As more people attend lectures and courses given by BeyondRisør's representatives,
and as the popularity of beyondrisor.no and the design challenges increases, the
reputation and value of the organisation (and DTIL) will hopefully increase. This
in turn will lead to BeyondRisør establishing itself as one of the main actors within
design and business networking, meaning that it is the main organisation people
will contact when in need of such services. The knock-on effect of this will mean
even greater numbers of actively involved users. It is therefore vital that during the
next five years BeyondRisør targets relevant and appropriate institutes, companies
and individuals who are willing to help promote the brand and DTIL within their
own networks. Educational partnerships with institutions like AHO, appointing
brand ambassadors, and recruiting passionate and enthusiastic volunteers
from Risør and other places in Norway will be key moves in the early phases of
implementing this strategy.

Conclusion

For this S.O.D. task, we chose to concentrate BeyondRisør's future strategy on
two main arenas: the physical meeting place (the Biennale and design labs in Risør)
and the digital knowledge network, in order to become the main hub for design
and business innovation in Norway. We feel that it is important create an online
platform for knowledge exchange, creative exchange and resource sharing because a)
BeyondRisør already has a legacy for creating/facilitating meetings between business
and design (the previous biennales and pilot projects), and b) because creating
something as part of a collaborative effort is more likely to have an impact and to
develop into something plausible:

"Collaborative production, where people have to coordinate with one another
to get anything done, is considerably harder than simple sharing, but the results
can be more profound.

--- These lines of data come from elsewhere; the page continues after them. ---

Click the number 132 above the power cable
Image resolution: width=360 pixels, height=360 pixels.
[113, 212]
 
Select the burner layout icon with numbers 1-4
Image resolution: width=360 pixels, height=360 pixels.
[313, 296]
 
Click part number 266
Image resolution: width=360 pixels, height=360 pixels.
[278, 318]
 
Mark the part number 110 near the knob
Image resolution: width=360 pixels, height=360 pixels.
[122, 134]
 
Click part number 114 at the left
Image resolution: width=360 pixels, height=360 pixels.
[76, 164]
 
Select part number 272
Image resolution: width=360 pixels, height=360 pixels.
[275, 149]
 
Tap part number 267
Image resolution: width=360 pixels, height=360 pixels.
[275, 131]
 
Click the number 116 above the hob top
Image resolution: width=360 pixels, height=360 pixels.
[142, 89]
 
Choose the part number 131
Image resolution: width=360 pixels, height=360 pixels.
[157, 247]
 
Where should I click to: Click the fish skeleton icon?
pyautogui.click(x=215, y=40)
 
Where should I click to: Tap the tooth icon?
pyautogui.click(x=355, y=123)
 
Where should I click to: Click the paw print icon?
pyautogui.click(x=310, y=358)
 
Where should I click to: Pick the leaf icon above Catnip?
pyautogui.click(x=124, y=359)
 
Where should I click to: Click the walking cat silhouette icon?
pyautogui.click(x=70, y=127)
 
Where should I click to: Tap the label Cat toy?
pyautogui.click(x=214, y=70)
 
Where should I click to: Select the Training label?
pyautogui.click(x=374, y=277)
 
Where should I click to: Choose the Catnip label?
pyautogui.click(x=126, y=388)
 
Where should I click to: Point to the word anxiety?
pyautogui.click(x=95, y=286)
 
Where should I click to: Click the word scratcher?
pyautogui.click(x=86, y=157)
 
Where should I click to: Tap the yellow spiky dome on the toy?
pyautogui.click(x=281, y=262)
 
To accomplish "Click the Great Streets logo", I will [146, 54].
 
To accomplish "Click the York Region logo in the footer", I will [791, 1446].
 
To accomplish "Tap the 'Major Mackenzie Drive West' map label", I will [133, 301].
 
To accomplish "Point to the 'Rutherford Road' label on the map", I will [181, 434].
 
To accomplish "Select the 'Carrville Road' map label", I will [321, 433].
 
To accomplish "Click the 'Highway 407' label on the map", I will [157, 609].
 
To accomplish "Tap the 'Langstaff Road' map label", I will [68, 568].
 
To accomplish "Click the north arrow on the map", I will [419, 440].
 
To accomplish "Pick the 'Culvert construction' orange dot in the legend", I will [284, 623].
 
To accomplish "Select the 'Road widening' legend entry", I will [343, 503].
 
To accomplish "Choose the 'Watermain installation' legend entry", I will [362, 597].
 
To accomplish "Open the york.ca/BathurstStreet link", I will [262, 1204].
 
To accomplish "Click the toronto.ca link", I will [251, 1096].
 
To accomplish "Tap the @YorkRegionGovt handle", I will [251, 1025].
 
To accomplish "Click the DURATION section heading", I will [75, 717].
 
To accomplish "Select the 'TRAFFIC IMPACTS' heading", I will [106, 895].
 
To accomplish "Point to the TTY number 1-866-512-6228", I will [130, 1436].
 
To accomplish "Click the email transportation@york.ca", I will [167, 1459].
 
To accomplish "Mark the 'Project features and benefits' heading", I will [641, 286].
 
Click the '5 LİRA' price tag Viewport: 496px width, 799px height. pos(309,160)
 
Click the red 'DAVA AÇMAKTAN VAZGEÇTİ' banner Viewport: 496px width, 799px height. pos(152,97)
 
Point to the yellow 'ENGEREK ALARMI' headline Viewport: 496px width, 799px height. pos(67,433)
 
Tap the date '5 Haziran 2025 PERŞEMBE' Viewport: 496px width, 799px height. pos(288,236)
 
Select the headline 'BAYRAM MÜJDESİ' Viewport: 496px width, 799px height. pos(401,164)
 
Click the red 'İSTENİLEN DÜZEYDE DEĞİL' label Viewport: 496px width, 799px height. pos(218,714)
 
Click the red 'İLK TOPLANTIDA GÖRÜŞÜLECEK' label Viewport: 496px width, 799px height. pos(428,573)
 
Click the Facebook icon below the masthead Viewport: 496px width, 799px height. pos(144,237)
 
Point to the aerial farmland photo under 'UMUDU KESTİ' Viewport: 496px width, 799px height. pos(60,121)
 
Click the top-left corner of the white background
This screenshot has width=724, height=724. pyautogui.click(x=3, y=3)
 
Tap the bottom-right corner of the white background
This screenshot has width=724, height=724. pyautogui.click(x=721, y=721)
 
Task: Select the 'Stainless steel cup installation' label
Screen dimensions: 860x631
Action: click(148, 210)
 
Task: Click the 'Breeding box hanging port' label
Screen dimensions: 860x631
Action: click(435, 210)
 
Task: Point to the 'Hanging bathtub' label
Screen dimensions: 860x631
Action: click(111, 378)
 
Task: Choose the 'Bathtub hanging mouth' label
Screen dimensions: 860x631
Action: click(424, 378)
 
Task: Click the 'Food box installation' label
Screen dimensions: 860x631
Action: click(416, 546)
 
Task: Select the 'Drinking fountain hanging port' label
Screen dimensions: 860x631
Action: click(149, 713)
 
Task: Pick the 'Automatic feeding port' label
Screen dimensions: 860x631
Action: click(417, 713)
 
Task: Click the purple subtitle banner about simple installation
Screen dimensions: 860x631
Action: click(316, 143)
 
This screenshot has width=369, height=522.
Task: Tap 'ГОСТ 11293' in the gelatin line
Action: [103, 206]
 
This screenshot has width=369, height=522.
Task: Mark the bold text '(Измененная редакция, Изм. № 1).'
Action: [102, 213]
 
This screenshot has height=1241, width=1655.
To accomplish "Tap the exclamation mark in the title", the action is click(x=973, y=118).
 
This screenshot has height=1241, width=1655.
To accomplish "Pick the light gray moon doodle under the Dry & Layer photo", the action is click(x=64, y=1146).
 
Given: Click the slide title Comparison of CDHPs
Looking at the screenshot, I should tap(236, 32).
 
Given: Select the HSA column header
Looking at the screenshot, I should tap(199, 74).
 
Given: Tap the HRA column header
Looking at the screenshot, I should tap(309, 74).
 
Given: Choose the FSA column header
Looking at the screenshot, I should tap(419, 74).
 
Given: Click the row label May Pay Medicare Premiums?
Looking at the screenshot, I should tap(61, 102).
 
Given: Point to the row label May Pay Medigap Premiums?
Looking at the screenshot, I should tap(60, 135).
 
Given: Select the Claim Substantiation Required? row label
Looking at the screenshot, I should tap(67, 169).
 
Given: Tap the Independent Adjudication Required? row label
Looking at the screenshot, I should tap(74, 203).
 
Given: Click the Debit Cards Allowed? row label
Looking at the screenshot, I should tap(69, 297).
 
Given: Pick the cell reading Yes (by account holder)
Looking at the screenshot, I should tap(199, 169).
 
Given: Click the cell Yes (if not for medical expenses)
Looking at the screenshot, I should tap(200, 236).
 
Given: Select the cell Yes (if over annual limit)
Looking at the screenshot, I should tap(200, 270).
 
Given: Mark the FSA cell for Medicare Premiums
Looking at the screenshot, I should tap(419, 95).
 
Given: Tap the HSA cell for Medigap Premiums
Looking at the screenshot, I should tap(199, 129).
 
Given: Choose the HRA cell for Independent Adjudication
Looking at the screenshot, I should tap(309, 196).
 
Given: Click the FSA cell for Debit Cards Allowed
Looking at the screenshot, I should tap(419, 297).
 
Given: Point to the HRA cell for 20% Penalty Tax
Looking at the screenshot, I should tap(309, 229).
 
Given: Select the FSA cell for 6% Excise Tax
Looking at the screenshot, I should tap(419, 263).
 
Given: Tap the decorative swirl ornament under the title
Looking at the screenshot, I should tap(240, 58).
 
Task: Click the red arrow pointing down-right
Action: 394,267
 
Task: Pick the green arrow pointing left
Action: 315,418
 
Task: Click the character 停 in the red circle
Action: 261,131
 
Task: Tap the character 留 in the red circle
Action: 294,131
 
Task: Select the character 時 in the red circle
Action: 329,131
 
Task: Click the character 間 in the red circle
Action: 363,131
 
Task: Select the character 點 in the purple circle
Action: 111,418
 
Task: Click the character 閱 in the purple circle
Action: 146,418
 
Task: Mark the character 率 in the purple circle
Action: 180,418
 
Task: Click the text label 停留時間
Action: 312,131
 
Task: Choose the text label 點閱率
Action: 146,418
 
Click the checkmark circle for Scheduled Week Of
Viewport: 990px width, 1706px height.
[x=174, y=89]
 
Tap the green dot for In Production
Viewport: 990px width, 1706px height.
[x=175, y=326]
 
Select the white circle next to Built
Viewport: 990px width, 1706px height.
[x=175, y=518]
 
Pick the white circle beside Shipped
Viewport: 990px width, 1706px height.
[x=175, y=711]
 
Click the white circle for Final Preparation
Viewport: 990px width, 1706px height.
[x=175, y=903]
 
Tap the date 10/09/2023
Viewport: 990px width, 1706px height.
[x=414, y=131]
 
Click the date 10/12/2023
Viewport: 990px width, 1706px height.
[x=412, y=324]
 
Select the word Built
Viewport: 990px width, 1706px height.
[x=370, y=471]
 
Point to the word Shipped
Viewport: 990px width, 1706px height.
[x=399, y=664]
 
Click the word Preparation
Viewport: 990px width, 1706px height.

New tools allow large groups to collaborate, taking
advantage of nonfinancial motivations and by allowing for wildly differing levels of
contributions." (Shirky, p.109, 2008).

However, the events that BeyondRisør organise offline, in the real world, will also
be of important value to the users. Being able to meet people face to face in the
right setting, having a casual conversation about the Design to Improve Life, and
exchanging business cards are features of BeyondRisør that the website could never
fully replace: "When people run into each other, when they make eye contact,
things happen." (Brad Bird, as quoted in Lehrer, 2011).

Bibliography

INDEX (2011), Design to Improve Life! Do It!, http://www.indexaward.dk/index.
php?option=com_content&view=article&id=30&Itemid=8.
Available: 8 December 2011.
Lehrer, Jonas (2011), Steve Jobs: "Technology Alone is Not Enough,
http://www.newyorker.com/online/blogs/newsdesk/2011/10/steve-jobs-pixar.
html?mbid=social_retweet.
Available: 7 October 2011.
Shirky, Clay (2008), Here Comes Everybody: The Power of Organising without
Organisations, The Penguin Press, New York.